The Slim probe (acronym for Smart Lander for Investigating Moon) represents the first Japanese state attempt to conduct a landing, years after the successful orbital lunar mapping mission with the Selene spacecraft (also called Kaguya), which operated between 2007 and 2009.

It is not, however, the first attempt by the Japanese to land an artifact on the Moon. Last year, the Japanese company ispace failed in its attempt to reach the lunar surface with its Hakuto-R module, leading to a line of private missions that would continue with the launch of the Peregrine module, a spacecraft from the American company Astrobotic, on January 8 of this year.

The module had a problem with its propulsion system, with a tank rupture and propellant leaking, which condemned the mission. Unable to land on the Moon, and to avoid creating space debris in cislunar space, Astrobotic decided to leave the spacecraft on a trajectory that will bring it back to Earth, where it will burn in the atmosphere, this Thursday (18).

Jaxa hopes to have better luck with Slim, not only demonstrating the ability to descend to the surface, but doing so with a level of precision never achieved before. There have even been landings with very reasonable precision in the past – such as the exemplary Apollo 12, which landed less than 200 meters from the Surveyor 3 probe, then piloted by a human, Pete Conrad, in November 1969.

Slim wants to take this to a new level by landing less than 100 meters from a designated target. “Precision landing is a mandatory technology for the next generation of lunar exploration,” says Shin-ichiro Sakai, Slim project manager at Jaxa.

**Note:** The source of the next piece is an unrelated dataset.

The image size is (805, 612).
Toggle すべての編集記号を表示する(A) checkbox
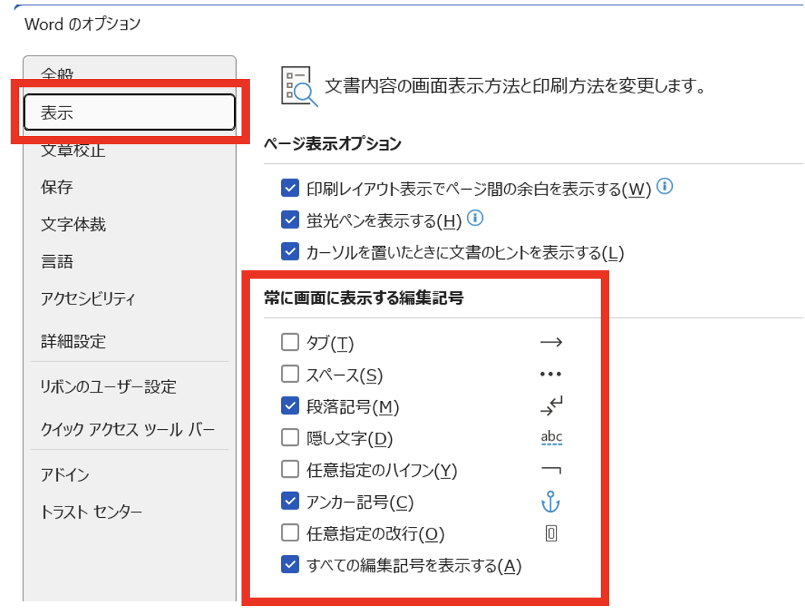[290, 565]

Precision landing technology will be essential for reaching difficult-to-access locations where there is great scientific interest or where natural resources such as water ice can be exploited. The Japanese hope to demonstrate it in a light, unmanned vehicle with a relatively modest cost – it is estimated that the Japanese agency spent around US$120 million on the mission.

Weighing a modest 590 kg, Slim was launched into space on September 6, 2023, by an H-IIA rocket, from the Tanegashima Space Center. Taking a low-energy route to the Moon, the probe entered orbit of the natural satellite on December 25 and, so far, has worked as expected.

Last Sunday (14), the spacecraft completed the maneuver to circularize its orbit, stabilizing itself around 600 km from the lunar surface. From then on, the probe will maneuver to gradually reduce the perilunium (point of maximum approach to the Moon) until it reaches a mere 15 km from the surface. From there, around noon this Friday (19), the spacecraft will begin its descent procedure to the Shioli crater (near the lunar equator), which should be completed in around 20 minutes.

The landing module will adopt a strategy never used before, in which the descent takes place vertically and only after touching the rear legs on the ground will the vehicle settle horizontally. If this maneuver is successful, Slim should release two small rovers, one of them a copy of the one that flew on Hakuto-R, in its failed landing attempt, last year.

With this, Jaxa hopes to be on par with Isro (Indian space agency), which enchanted the world with its first lunar landing, on August 23 last year, with the Chandrayaan-3 mission. But this certainly won’t be the last landing attempt this year.

The American company Intuitive Machines intends to make its first attempt in February, and China is preparing its Chang’e-6 mission for May, destined to be the first to collect samples from the far side of the Moon. Astrobotic had a second launch scheduled for the end of this year, but with the Peregrine failure, it is unclear whether the original schedule will be maintained.